止めるのが正解だったのか?止めなくて正解だったか?監督は止めるよう要請していたのに、なぜすぐに現場に伝わらなかったのかなどの議論・持論・憶測が展開されていますが、私がこの記事でお伝えしたいことがあります。

それは市民ランナーも把握しておかないとマズイことです。医学的なことになるので、専門家である整形外科医の諏訪医師にも書いたことを読んでいただき、アドバイスをいただきました。

今回、私が記事を書き始めた段階では脛骨を骨折したことや、転倒したことは報道されていますが、明らかになっていなかったことに『疲労骨折により転倒したのか?』『転倒した際に脛骨を打ち付けて骨折したのか?』があります。これは凄く大事なことです。

テレビで見る限り、転倒した時の映像は小さくてよく分かりませんが、崩れ落ちるように見えたので疲労骨折によって転倒した可能性もあると思いました。今後のニュースの続報などで明らかになるかもしれません。

疲労骨折は練習のし過ぎが原因とされていますが、それを加重するのは栄養不足による骨粗鬆症です。女性の長距離ランナーにはかなり多いと聞いています。

体重落とせば軽くなり短期的な視点では速く走れるかもしれませんが、身体は蝕まれていきます。

今回の骨折理由が疲労骨折かどうかは分かりませんが、体重が軽ければ軽いほど良いという風潮へのアンチテーゼに感じました。

女子実業団チームに関わりの多い方に聞くと、生理が止まっている選手は当たり前のようにいるとのこと。ホルモンバランスの崩れは身体だけではなく精神のバランスも崩します。

速くなりたいから、必要な食事を減らしてでも体重を落としたい。

という気持ちは分からないでもありませんが、無理な減量は絶対にダメです。

<スポンサーリンク>


諏訪医師のアドバイスはこちらです。
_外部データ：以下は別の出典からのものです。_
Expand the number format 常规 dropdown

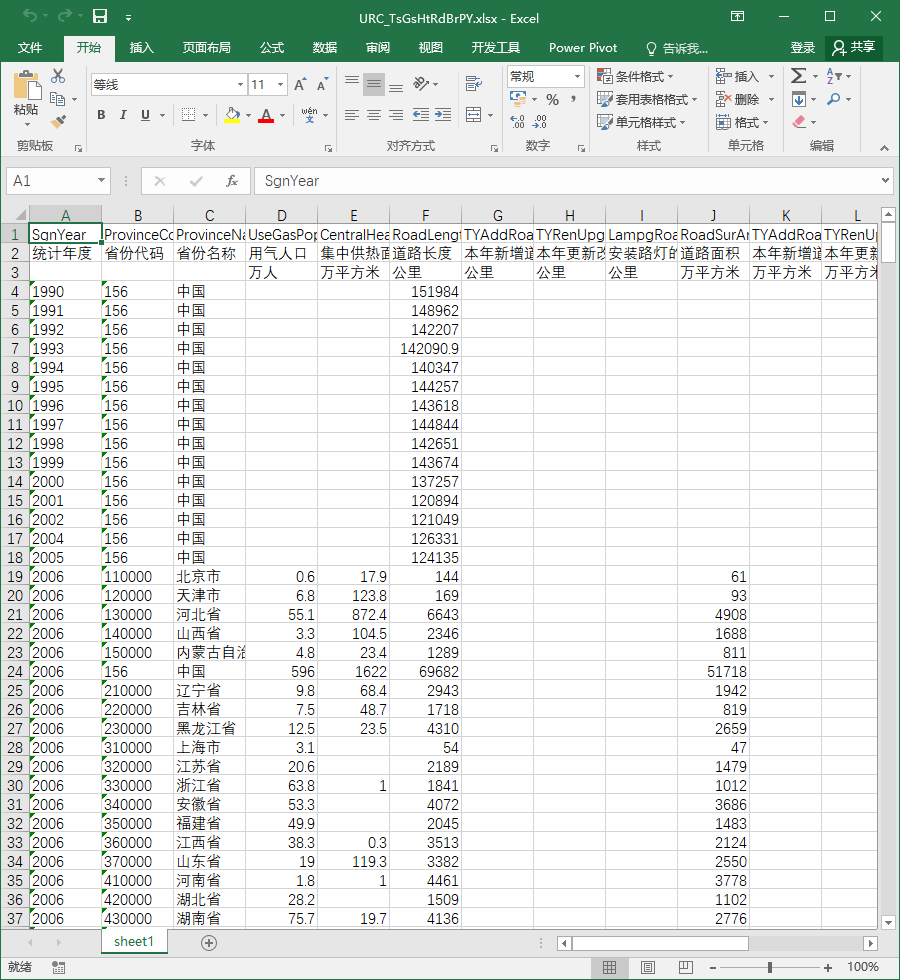click(577, 76)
( )内は補足しました。

私も見ましたが、疲労骨折の好発部位(発生しやすい部位)である脛骨ですので、不全骨折(ヒビが入っている状態など)でレースに臨み、ロードの過負荷で完全骨折に至ったと推測しています。

新澤さんの仰る通りで医療的な視点からも辞めさせるが正解だと思います。

ただ、全日本実業団対抗の予選を兼ねている大会であることや駅伝というチームスポーツであること、日々頑張ってきた監督・コーチ・選手・スタッフ・家族のことを考えるととても難しい判断になると思います。
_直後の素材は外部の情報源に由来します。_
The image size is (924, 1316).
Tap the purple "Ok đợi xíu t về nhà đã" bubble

マラソンなどの個人種目でトップ選手が簡単にDNFするのも難しい問題ですね。

特に思春期の女性では理想の体型に近づきたい気持ちや増量に対する不安で無理なダイエットで体調を崩したりする方がたくさんいます。

さらに陸上アスリートレベルになるとそこに記録にこだわり過ぎた減量や無理なトレーニングにより拒食、貧血、月経障害が著名になる傾向があります。

中高年女性では閉経に伴う骨粗鬆症が基盤にあるためにリスクが増します。

“適度な”運動は骨密度改善効果がありますが、衝撃の強いロードばかりを走ったりせず、クロカン走や芝生走などを間に挟むのがオススメです。

またチームドクターをするようになり、栄養バランスの大切さを再認識しています。

しっかり食べられる子は強いですし、実際記録も伸びています‼︎

生きていくために必要な炭水化物をしっかり摂ること、朝食をしっかり摂ること、練習やレース直後の補食をしっかり摂ることの3点を徹底して習慣化させています

 

今後同様の事故を絶対に起こさないよう防止することは出来ませんが、発生後に症状を軽減させることは出来ます。そのための仕組み作りは是非考えて欲しいのと、市民ランナーもタイムのために無理な減量はしないで欲しいことを伝えたくてこの記事を書きました。

最後に、岩谷産業の選手の早い回復と再起を願います。